▶ **What is being asked**
Return every line of the records that contains the string "width", matching case exactly.
## START Data excerpts
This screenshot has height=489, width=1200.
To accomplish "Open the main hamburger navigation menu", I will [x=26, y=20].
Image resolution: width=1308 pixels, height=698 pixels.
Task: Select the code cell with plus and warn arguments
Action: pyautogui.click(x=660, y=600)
## END Data excerpts
▶ **Finished task**
This screenshot has height=489, width=1200.
Image resolution: width=1308 pixels, height=698 pixels.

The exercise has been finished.